여긴 config.JSON 의 값을 읽게 된다.

config.json

{
    "name": "Mnist_LeNet",
    "n_gpu": 1,

    "arch": {
        "type": "MnistModel",
        "args": {}
    },
    "data_loader": {
        "type": "MnistDataLoader",
        "args":{
            "data_dir": "data/",
            "batch_size": 128,
            "shuffle": true,
            "validation_split": 0.1,
            "num_workers": 2
        }
    },
    "optimizer": {
        "type": "Adam",
        "args":{
            "lr": 0.001,
            "weight_decay": 0,
            "amsgrad": true
        }
    },
    "loss": "nll_loss",
    "metrics": [
        "accuracy", "top_k_acc"
    ],
    "lr_scheduler": {
        "type": "StepLR",
        "args": {
            "step_size": 50,
            "gamma": 0.1
        }
    },
    "trainer": {
        "epochs": 100,

        "save_dir": "saved/",
        "save_period": 1,
        "verbosity": 2,
        
        "monitor": "min val_loss",
        "early_stop": 10,

        "tensorboard": true
    }
}

step2. configparser(parse_config에 있음)로 넘어가게 된다.

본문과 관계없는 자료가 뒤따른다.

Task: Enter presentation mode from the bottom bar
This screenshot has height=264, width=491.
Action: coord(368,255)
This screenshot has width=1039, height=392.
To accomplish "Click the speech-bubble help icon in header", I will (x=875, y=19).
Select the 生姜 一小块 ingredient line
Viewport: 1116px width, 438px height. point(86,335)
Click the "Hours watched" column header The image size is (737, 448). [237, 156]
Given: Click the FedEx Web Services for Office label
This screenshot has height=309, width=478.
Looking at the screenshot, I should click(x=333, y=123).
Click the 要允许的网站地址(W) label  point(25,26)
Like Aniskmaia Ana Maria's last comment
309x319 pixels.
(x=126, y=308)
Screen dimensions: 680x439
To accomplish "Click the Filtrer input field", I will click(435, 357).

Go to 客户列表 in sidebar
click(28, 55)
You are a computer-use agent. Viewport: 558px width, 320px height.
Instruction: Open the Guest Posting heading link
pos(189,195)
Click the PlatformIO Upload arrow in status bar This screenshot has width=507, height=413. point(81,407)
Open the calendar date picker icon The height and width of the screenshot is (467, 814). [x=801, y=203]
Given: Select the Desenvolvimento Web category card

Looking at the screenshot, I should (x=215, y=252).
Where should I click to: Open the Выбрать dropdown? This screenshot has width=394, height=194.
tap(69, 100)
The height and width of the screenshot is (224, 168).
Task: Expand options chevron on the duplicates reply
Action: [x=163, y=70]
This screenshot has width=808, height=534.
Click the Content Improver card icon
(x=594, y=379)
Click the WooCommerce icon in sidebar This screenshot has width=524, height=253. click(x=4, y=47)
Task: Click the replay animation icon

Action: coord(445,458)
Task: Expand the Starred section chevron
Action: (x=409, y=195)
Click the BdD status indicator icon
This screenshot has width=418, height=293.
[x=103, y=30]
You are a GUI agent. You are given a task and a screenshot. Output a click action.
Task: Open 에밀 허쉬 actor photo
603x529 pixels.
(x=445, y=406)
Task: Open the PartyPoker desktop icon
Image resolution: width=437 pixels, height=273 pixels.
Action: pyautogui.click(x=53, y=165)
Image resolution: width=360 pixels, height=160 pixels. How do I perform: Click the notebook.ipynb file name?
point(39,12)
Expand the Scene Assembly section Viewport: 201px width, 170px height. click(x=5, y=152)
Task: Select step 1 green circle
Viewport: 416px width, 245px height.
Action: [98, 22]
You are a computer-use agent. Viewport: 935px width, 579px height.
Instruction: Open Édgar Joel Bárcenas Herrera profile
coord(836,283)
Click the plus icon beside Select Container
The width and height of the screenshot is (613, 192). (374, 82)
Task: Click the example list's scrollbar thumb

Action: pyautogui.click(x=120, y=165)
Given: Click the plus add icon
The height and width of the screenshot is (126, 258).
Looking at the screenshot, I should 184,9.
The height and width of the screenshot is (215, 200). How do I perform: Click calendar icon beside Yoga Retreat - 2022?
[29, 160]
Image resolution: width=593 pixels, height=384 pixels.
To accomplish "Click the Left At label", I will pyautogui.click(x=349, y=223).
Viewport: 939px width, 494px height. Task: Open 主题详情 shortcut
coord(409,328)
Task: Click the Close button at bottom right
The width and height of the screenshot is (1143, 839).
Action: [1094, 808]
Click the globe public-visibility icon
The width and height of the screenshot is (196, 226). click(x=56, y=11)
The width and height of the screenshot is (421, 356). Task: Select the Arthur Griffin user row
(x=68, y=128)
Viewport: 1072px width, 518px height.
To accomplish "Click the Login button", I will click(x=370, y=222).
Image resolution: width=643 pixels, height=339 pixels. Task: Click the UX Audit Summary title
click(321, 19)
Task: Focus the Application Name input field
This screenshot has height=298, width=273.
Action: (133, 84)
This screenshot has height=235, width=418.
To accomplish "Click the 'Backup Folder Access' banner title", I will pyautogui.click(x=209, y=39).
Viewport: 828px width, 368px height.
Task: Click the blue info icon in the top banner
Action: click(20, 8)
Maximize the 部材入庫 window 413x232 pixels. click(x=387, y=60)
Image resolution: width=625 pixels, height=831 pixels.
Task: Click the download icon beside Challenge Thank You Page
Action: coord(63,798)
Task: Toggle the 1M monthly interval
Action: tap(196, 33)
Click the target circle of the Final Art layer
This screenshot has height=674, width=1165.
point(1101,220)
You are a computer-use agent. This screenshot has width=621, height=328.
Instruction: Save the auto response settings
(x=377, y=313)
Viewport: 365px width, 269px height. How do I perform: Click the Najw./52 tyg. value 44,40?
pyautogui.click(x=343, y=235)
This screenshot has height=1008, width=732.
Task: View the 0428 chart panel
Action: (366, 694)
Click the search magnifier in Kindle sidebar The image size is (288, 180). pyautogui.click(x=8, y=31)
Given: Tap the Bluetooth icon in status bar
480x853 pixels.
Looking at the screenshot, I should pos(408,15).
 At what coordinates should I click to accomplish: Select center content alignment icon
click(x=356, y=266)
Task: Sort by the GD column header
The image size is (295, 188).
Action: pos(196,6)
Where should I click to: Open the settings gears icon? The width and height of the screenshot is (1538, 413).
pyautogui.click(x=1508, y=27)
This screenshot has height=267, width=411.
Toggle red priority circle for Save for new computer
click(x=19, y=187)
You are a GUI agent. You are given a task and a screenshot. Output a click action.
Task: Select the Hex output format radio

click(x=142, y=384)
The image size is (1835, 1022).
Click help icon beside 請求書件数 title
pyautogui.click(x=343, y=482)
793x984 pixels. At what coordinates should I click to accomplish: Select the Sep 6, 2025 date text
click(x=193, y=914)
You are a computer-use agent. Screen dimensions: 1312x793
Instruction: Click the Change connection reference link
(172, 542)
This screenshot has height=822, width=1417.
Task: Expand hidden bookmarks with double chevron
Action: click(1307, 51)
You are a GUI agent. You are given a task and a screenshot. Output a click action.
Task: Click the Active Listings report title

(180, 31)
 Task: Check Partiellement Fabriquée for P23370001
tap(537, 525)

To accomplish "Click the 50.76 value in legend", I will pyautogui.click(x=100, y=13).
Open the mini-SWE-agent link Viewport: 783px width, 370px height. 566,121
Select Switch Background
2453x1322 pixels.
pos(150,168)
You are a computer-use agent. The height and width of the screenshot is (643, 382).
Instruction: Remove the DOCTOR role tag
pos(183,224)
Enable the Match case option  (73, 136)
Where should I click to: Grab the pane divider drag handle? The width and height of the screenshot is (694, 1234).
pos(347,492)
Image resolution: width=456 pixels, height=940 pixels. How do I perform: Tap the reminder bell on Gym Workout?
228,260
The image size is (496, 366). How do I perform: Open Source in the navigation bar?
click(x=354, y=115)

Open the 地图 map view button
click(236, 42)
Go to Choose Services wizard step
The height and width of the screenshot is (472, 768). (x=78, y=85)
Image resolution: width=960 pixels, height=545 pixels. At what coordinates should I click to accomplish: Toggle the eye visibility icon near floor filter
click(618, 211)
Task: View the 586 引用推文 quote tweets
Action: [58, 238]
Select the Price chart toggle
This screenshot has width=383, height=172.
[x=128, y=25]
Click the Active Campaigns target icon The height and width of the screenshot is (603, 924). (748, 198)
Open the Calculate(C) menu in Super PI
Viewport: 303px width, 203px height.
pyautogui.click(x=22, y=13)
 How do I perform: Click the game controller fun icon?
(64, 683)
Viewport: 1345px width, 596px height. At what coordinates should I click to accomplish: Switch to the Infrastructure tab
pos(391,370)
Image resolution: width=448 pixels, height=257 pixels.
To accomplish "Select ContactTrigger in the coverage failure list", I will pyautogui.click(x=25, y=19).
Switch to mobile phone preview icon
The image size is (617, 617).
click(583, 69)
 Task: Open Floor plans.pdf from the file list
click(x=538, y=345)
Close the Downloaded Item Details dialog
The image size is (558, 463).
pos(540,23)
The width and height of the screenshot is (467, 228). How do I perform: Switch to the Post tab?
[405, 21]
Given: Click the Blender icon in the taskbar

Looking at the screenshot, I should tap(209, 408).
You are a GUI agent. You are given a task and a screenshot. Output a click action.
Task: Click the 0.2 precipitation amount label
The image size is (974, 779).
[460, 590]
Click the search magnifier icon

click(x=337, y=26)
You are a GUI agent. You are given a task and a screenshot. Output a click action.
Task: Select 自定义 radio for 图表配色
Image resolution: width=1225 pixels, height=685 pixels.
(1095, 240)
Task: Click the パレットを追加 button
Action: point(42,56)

  • configparser는 factory pattern방식임.-> class 및 객체 생성 함수
    - __getitem__ 값을 출력? -> config을 쉽게 접근하게 됨
  • self -> 결국 자기 자신을 불러오는 것 = config 파일을 불러오는 것!

configparser 클래스

class ConfigParser:
    def __init__(self, config, resume=None, modification=None, run_id=None):
        """
        class to parse configuration json file. Handles hyperparameters for training, initializations of modules, checkpoint saving
        and logging module.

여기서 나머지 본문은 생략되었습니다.